Industry leader PokerStars leads many diversity programs and, on March 8, the operator issued a press release announcing a new female insights community. Dubbed “Our Voices”, it creates a space where “PokerStars directly encourages and engages in discussion on both female-focused and general topics, activities and ideas.”

Entain, the parent of partypoker, also made an announcement on March 8 about its partnerships with Girls Who Code and the Tech Girls Movement Foundation to close the gender gap in STEM (science, technology engineering, and mathematics) sectors.

Outpouring of support for Kade 

Since Kade posted her tweet, there has been an outcry in the poker community. partypoker pro Louise Butler said enough was enough:

Catena Media’s new markets director Jessica Wellman added her voice, predicting a full-blown controversy:

This ugly situation could easily have been avoided. GGPoker made its bed when it saddled its horse to a world-famous misogynist. Byrne made hers when she took on this excruciatingly difficult role and now sits in the ultimate liability position, taking flack from all sides – though it is unfair if she takes the full brunt of this wrongdoing.
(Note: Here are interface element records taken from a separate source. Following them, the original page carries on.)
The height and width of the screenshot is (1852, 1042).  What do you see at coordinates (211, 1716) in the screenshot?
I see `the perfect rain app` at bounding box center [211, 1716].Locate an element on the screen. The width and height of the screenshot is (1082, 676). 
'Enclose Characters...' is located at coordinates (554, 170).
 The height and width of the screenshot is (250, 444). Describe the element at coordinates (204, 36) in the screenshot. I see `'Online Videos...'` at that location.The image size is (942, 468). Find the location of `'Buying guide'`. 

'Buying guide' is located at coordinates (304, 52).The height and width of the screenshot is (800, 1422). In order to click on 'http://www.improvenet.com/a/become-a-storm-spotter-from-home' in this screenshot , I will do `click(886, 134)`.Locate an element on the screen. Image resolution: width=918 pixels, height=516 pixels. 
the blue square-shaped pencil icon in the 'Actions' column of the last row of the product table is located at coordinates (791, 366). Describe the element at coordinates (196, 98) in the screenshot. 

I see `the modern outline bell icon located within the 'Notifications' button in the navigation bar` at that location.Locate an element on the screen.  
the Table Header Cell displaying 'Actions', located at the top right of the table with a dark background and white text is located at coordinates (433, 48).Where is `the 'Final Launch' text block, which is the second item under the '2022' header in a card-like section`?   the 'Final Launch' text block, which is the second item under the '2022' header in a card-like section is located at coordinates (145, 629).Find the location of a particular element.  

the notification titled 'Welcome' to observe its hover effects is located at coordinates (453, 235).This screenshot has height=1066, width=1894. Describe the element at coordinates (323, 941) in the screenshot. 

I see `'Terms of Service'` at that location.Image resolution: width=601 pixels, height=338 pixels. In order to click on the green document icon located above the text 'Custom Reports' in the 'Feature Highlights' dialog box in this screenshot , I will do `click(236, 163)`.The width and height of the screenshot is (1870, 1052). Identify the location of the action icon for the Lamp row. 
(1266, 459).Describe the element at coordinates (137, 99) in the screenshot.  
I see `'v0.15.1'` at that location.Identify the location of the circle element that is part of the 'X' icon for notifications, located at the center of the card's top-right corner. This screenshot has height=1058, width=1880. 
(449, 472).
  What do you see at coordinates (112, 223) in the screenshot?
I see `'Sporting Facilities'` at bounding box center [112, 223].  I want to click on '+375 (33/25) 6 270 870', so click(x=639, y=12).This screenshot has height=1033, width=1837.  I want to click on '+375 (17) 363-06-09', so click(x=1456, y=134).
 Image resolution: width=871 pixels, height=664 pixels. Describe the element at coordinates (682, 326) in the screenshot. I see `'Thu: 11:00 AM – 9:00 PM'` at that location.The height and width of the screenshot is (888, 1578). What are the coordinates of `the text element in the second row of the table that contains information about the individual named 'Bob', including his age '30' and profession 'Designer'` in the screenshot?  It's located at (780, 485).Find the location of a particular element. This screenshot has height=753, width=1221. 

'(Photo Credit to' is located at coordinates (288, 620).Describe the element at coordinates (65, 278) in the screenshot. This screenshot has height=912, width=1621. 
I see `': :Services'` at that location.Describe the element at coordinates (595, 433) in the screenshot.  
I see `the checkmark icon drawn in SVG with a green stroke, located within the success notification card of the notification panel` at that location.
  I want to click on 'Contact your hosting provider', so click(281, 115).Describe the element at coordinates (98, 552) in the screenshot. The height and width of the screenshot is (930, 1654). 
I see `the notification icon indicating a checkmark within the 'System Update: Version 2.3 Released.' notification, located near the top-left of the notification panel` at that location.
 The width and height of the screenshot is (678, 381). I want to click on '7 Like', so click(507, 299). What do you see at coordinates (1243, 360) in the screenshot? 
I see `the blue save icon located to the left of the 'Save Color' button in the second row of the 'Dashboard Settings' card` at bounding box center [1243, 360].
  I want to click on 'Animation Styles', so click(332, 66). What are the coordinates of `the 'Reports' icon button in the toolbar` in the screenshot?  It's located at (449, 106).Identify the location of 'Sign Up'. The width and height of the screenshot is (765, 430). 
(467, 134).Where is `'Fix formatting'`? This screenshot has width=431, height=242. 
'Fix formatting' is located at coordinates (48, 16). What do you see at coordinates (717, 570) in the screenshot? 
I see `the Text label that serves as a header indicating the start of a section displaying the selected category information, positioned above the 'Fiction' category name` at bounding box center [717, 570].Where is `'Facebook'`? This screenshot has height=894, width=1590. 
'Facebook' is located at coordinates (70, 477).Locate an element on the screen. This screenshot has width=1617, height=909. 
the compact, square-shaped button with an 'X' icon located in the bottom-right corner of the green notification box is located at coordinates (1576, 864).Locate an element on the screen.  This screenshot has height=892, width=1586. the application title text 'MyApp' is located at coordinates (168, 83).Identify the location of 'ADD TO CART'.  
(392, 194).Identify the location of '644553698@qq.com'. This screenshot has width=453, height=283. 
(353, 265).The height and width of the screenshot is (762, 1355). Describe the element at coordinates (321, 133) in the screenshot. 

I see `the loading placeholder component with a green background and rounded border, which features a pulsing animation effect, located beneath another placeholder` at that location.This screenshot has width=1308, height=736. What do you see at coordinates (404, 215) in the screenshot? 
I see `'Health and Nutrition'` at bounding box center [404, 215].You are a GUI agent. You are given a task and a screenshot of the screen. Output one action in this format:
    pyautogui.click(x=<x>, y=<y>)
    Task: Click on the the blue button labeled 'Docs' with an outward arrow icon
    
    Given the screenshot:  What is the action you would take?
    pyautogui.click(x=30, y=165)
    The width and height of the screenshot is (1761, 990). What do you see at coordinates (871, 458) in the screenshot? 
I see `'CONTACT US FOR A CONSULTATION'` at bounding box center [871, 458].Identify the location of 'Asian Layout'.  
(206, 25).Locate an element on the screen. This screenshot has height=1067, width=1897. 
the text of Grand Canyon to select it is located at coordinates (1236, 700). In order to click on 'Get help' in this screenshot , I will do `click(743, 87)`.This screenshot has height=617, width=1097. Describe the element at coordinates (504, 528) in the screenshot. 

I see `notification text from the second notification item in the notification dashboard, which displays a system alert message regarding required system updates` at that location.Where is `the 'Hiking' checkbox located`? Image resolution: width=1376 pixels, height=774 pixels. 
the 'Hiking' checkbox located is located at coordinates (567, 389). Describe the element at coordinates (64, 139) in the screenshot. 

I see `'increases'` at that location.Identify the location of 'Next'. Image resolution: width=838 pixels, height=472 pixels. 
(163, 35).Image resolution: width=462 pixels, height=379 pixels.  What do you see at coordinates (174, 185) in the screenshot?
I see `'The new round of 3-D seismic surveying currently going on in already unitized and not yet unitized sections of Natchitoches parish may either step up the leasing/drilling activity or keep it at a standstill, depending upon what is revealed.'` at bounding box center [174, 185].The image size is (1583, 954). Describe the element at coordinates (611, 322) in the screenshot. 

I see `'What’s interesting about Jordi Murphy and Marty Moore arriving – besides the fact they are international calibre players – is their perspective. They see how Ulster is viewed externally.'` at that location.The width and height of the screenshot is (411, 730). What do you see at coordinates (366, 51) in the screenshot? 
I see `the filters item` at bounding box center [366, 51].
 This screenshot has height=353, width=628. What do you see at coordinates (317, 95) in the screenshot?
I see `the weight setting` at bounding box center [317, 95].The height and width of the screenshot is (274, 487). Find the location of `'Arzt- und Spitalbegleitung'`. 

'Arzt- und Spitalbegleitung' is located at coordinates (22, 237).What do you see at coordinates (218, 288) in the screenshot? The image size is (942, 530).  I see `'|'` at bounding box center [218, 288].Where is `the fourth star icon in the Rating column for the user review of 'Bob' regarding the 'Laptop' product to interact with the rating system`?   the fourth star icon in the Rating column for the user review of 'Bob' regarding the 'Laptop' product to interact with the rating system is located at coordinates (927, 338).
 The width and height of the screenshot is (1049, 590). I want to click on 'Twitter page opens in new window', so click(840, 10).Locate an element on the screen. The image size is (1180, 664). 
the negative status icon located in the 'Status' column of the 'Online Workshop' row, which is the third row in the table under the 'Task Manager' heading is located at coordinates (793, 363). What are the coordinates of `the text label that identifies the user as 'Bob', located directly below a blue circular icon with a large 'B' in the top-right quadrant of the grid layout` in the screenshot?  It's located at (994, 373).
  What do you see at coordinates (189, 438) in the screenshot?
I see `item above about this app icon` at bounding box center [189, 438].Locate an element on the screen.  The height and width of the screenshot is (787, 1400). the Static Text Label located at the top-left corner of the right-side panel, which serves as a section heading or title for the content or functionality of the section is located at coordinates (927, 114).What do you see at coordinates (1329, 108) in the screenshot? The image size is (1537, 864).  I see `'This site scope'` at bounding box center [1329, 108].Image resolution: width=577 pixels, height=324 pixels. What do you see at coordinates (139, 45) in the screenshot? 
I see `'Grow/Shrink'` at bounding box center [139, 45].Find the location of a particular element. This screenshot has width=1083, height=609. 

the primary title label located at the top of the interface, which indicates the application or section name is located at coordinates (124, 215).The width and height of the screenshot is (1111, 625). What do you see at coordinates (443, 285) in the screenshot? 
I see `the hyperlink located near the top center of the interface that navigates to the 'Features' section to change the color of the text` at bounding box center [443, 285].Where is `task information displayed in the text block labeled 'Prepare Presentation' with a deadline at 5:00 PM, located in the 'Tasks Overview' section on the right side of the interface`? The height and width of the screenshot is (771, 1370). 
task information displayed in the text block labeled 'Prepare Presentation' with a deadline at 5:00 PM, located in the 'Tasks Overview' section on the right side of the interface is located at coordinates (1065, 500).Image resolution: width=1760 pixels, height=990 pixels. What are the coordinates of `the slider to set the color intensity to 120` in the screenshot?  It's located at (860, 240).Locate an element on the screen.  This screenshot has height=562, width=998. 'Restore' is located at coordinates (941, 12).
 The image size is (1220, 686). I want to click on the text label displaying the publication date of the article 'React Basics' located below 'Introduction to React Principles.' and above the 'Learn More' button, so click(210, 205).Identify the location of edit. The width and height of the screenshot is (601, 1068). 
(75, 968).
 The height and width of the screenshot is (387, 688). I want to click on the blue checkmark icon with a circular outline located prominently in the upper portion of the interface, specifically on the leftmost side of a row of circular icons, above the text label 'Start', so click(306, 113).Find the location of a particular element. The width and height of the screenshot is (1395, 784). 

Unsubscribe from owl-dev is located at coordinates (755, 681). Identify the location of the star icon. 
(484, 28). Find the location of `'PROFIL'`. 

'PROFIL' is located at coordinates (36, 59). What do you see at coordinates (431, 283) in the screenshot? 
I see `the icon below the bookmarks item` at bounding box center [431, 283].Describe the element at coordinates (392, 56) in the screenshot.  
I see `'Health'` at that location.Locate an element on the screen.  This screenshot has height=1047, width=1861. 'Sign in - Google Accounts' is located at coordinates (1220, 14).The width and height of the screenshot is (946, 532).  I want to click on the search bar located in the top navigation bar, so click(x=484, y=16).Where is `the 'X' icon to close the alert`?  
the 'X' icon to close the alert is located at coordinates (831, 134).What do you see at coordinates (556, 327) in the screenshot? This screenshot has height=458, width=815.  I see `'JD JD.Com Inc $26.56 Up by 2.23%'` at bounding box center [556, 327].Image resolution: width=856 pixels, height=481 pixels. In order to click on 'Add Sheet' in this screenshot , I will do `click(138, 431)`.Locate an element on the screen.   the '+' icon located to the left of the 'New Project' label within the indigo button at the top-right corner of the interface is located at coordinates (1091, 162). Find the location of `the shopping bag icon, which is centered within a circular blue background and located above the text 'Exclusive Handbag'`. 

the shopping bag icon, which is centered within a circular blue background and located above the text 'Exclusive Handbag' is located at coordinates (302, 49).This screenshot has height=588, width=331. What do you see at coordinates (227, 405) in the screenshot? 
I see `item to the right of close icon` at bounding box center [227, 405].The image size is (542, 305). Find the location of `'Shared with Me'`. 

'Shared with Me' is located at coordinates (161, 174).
OP-Poker’s community and content manager Eva Reberc tweeted:

Silence is compliance and, of course, that goes for all representatives and employees of GGPoker now. But with these actions against Kade, they have unquestionably made Byrne’s job even harder. Ambassadors and advocates put their reputations on the line but, as Kade followed up, everything starts with the sites:

Speaking exclusively to VegasSlotsOnline News, Kade summed up GGPoker’s ignominious behavior, saying: “GGPoker shamelessly tried to buy their way out of the negative blowback of partnering themselves with a well-documented misogynist by hiring Daiva as a sort of human shield.”

She added that the initiatives GGPoker has launched “to attempt to demonstrate that they actually care about women in the industry” have missed the mark “and have, if anything, exposed them to more criticism and not less.”